▸ Stored dataset items:
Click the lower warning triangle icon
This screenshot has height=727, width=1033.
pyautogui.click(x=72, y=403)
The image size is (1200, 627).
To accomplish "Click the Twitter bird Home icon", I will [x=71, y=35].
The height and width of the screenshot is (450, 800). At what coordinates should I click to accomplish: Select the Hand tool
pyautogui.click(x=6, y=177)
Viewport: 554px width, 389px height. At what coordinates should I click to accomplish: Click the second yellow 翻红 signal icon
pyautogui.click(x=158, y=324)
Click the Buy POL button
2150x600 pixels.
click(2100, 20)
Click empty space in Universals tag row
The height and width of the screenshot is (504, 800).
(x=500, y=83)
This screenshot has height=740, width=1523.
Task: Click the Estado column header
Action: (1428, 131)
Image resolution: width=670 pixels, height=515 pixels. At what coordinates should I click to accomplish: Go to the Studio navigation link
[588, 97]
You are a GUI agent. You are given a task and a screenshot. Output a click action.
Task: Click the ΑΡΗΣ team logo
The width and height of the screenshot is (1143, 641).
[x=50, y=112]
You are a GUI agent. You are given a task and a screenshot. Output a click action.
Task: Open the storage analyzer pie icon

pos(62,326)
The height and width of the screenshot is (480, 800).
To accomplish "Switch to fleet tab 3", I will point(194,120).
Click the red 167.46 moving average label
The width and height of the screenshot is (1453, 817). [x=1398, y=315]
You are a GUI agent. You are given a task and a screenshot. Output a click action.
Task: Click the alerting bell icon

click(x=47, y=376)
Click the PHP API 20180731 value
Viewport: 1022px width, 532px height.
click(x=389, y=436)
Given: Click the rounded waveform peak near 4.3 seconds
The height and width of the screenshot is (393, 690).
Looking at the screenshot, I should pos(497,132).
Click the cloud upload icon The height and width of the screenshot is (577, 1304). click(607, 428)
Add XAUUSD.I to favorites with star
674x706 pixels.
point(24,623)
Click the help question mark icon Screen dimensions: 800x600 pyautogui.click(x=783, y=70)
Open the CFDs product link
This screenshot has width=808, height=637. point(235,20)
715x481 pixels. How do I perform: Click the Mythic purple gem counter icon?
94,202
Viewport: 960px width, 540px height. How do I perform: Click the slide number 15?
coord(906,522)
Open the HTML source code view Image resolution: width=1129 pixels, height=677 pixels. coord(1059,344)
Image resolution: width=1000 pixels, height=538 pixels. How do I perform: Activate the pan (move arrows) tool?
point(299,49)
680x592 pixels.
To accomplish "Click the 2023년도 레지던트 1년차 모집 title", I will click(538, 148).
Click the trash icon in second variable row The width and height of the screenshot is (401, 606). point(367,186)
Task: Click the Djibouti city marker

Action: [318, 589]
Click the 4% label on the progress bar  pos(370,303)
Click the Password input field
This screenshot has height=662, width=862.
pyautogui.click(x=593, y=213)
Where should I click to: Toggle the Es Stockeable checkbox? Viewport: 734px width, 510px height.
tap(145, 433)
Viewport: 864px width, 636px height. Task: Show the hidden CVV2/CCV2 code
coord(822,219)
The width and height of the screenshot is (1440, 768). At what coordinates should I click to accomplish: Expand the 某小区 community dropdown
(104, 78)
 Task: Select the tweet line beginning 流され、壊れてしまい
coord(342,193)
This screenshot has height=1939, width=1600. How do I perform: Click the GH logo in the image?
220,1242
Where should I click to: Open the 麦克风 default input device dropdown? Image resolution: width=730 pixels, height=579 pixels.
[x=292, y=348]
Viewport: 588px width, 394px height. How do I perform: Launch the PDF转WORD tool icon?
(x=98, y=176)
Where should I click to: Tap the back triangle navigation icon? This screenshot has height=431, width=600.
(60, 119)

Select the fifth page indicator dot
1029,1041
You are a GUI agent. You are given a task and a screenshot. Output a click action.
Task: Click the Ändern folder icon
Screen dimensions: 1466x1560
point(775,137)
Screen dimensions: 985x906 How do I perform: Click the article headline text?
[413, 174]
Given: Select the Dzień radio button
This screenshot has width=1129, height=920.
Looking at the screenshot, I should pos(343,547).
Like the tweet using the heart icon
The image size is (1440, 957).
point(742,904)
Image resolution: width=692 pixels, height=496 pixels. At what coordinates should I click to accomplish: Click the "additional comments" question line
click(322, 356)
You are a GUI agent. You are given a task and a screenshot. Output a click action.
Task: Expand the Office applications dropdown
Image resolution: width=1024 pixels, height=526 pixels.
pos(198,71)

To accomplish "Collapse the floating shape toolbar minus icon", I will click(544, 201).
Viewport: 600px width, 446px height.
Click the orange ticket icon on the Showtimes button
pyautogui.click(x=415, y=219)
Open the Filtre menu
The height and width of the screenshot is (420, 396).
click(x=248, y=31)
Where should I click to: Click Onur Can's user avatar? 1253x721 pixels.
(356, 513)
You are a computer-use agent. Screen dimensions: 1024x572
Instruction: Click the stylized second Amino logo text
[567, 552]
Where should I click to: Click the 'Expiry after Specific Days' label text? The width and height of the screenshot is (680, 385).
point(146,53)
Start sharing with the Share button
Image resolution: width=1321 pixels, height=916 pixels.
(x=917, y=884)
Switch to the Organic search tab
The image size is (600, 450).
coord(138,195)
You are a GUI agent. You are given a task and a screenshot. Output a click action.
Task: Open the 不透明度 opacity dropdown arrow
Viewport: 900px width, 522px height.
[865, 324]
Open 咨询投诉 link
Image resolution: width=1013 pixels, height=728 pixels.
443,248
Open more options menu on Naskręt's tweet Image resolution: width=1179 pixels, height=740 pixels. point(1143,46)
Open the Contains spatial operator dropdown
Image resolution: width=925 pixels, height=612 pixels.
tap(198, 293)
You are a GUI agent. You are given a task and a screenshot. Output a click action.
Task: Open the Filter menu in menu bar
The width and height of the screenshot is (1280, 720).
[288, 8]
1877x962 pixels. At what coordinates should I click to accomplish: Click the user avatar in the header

▸ Brief: Please give every entry again, precisely as it appears.

▸ Expected answer:
Click the lower warning triangle icon
This screenshot has height=727, width=1033.
pyautogui.click(x=72, y=403)
The image size is (1200, 627).
To accomplish "Click the Twitter bird Home icon", I will [x=71, y=35].
The height and width of the screenshot is (450, 800). At what coordinates should I click to accomplish: Select the Hand tool
pyautogui.click(x=6, y=177)
Viewport: 554px width, 389px height. At what coordinates should I click to accomplish: Click the second yellow 翻红 signal icon
pyautogui.click(x=158, y=324)
Click the Buy POL button
2150x600 pixels.
click(2100, 20)
Click empty space in Universals tag row
The height and width of the screenshot is (504, 800).
(x=500, y=83)
This screenshot has height=740, width=1523.
Task: Click the Estado column header
Action: (1428, 131)
Image resolution: width=670 pixels, height=515 pixels. At what coordinates should I click to accomplish: Go to the Studio navigation link
[588, 97]
You are a GUI agent. You are given a task and a screenshot. Output a click action.
Task: Click the ΑΡΗΣ team logo
The width and height of the screenshot is (1143, 641).
[x=50, y=112]
You are a GUI agent. You are given a task and a screenshot. Output a click action.
Task: Open the storage analyzer pie icon

pos(62,326)
The height and width of the screenshot is (480, 800).
To accomplish "Switch to fleet tab 3", I will point(194,120).
Click the red 167.46 moving average label
The width and height of the screenshot is (1453, 817). [x=1398, y=315]
You are a GUI agent. You are given a task and a screenshot. Output a click action.
Task: Click the alerting bell icon

click(x=47, y=376)
Click the PHP API 20180731 value
Viewport: 1022px width, 532px height.
click(x=389, y=436)
Given: Click the rounded waveform peak near 4.3 seconds
The height and width of the screenshot is (393, 690).
Looking at the screenshot, I should pos(497,132).
Click the cloud upload icon The height and width of the screenshot is (577, 1304). click(607, 428)
Add XAUUSD.I to favorites with star
674x706 pixels.
point(24,623)
Click the help question mark icon Screen dimensions: 800x600 pyautogui.click(x=783, y=70)
Open the CFDs product link
This screenshot has width=808, height=637. point(235,20)
715x481 pixels. How do I perform: Click the Mythic purple gem counter icon?
94,202
Viewport: 960px width, 540px height. How do I perform: Click the slide number 15?
coord(906,522)
Open the HTML source code view Image resolution: width=1129 pixels, height=677 pixels. coord(1059,344)
Image resolution: width=1000 pixels, height=538 pixels. How do I perform: Activate the pan (move arrows) tool?
point(299,49)
680x592 pixels.
To accomplish "Click the 2023년도 레지던트 1년차 모집 title", I will click(538, 148).
Click the trash icon in second variable row The width and height of the screenshot is (401, 606). point(367,186)
Task: Click the Djibouti city marker

Action: [318, 589]
Click the 4% label on the progress bar  pos(370,303)
Click the Password input field
This screenshot has height=662, width=862.
pyautogui.click(x=593, y=213)
Where should I click to: Toggle the Es Stockeable checkbox? Viewport: 734px width, 510px height.
tap(145, 433)
Viewport: 864px width, 636px height. Task: Show the hidden CVV2/CCV2 code
coord(822,219)
The width and height of the screenshot is (1440, 768). At what coordinates should I click to accomplish: Expand the 某小区 community dropdown
(104, 78)
 Task: Select the tweet line beginning 流され、壊れてしまい
coord(342,193)
This screenshot has height=1939, width=1600. How do I perform: Click the GH logo in the image?
220,1242
Where should I click to: Open the 麦克风 default input device dropdown? Image resolution: width=730 pixels, height=579 pixels.
[x=292, y=348]
Viewport: 588px width, 394px height. How do I perform: Launch the PDF转WORD tool icon?
(x=98, y=176)
Where should I click to: Tap the back triangle navigation icon? This screenshot has height=431, width=600.
(60, 119)

Select the fifth page indicator dot
1029,1041
You are a GUI agent. You are given a task and a screenshot. Output a click action.
Task: Click the Ändern folder icon
Screen dimensions: 1466x1560
point(775,137)
Screen dimensions: 985x906 How do I perform: Click the article headline text?
[413, 174]
Given: Select the Dzień radio button
This screenshot has width=1129, height=920.
Looking at the screenshot, I should pos(343,547).
Like the tweet using the heart icon
The image size is (1440, 957).
point(742,904)
Image resolution: width=692 pixels, height=496 pixels. At what coordinates should I click to accomplish: Click the "additional comments" question line
click(322, 356)
You are a GUI agent. You are given a task and a screenshot. Output a click action.
Task: Expand the Office applications dropdown
Image resolution: width=1024 pixels, height=526 pixels.
pos(198,71)

To accomplish "Collapse the floating shape toolbar minus icon", I will click(544, 201).
Viewport: 600px width, 446px height.
Click the orange ticket icon on the Showtimes button
pyautogui.click(x=415, y=219)
Open the Filtre menu
The height and width of the screenshot is (420, 396).
click(x=248, y=31)
Where should I click to: Click Onur Can's user avatar? 1253x721 pixels.
(356, 513)
You are a computer-use agent. Screen dimensions: 1024x572
Instruction: Click the stylized second Amino logo text
[567, 552]
Where should I click to: Click the 'Expiry after Specific Days' label text? The width and height of the screenshot is (680, 385).
point(146,53)
Start sharing with the Share button
Image resolution: width=1321 pixels, height=916 pixels.
(x=917, y=884)
Switch to the Organic search tab
The image size is (600, 450).
coord(138,195)
You are a GUI agent. You are given a task and a screenshot. Output a click action.
Task: Open the 不透明度 opacity dropdown arrow
Viewport: 900px width, 522px height.
[865, 324]
Open 咨询投诉 link
Image resolution: width=1013 pixels, height=728 pixels.
443,248
Open more options menu on Naskręt's tweet Image resolution: width=1179 pixels, height=740 pixels. point(1143,46)
Open the Contains spatial operator dropdown
Image resolution: width=925 pixels, height=612 pixels.
tap(198, 293)
You are a GUI agent. You are given a task and a screenshot. Output a click action.
Task: Open the Filter menu in menu bar
The width and height of the screenshot is (1280, 720).
[288, 8]
1877x962 pixels. At what coordinates should I click to accomplish: Click the user avatar in the header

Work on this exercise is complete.